Madeleine.Gray's blog

ParaDIME’s innovations offer significant energy savings for data centres

Wed, 2015-10-28

Researchers from the ParaDIME research project, coordinated by Barcelona Supercomputing Center, have successfully developed a number of methodologies which enable savings in data centre energy consumption ranging from 30% to 60%. These methodologies tackle several critical power-related research challenges, from using different current and future devices to inter-datacentre VM (virtual machine) scheduling.

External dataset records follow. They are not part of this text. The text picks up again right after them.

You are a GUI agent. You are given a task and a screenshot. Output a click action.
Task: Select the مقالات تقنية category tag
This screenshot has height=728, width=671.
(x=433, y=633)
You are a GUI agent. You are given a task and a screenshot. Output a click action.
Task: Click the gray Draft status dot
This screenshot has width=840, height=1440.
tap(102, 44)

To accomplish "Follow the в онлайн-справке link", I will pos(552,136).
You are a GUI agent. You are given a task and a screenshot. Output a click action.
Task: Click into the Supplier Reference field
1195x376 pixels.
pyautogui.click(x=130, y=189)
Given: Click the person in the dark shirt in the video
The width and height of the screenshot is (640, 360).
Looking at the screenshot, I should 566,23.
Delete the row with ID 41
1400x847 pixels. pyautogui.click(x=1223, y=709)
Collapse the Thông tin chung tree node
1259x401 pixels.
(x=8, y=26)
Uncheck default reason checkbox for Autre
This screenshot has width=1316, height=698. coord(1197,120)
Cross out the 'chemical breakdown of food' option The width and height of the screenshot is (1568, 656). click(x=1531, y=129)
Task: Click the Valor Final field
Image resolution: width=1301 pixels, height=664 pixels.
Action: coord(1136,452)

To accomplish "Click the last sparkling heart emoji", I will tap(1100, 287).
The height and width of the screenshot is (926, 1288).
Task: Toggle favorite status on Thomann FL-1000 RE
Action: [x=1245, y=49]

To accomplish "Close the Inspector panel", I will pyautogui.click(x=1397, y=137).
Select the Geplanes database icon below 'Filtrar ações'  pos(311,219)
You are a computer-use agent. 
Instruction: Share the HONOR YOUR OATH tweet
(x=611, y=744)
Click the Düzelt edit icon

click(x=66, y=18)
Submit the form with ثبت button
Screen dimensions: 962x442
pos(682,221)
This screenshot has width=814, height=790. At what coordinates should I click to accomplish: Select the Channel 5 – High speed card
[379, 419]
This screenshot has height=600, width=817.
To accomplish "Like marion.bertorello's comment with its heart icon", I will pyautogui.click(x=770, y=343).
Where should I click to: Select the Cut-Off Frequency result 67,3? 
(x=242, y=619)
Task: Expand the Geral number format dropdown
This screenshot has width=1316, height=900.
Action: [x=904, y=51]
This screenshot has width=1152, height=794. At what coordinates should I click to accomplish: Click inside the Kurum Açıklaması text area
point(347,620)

At the programming model level, the focus has been on shifting from the shared memory model to an actor-based, message-passing programming model which enables programmers to achieve greater energy efficiency and become more energy aware. There are two illustrative approaches:

•        Tailored programming solutions for heterogeneous GPU/CPU architectures. By directly managing the GPU through optimized code, energy consumption can be reduced by roughly 80%. However, this requires in-depth specialist knowledge, which reduces programmability. ParaDIME has developed techniques based on domain-specific languages (DSL) which generate code for both the CPU and GPU, resulting in energy savings of up to 40% while, crucially, empowering a far greater number of programmers to utilize these innovative architectures.

•        Tools for power and cost awareness that estimate the power requirements of a single process being run in a virtualized environment. These tools can also be used for user-based pricing models, energy-aware task scheduling and as an indicator for how many heterogeneous resources are consumed by an application.

At the runtime level, ParaDIME has developed a large, decentralized infrastructure of small data centres that provide heating and hot water. This is motivated by the efficiency gains demonstrated by the project’s industrial partner Cloud&Heat. ParaDIME researchers have developed:

·         The multi-datacentre scheduler: this schedules jobs across different data centres, striking a balance between data centre workloads and heating/cooling necessities, resulting in the reduction of CO2 emissions and energy consumption of up to 50%.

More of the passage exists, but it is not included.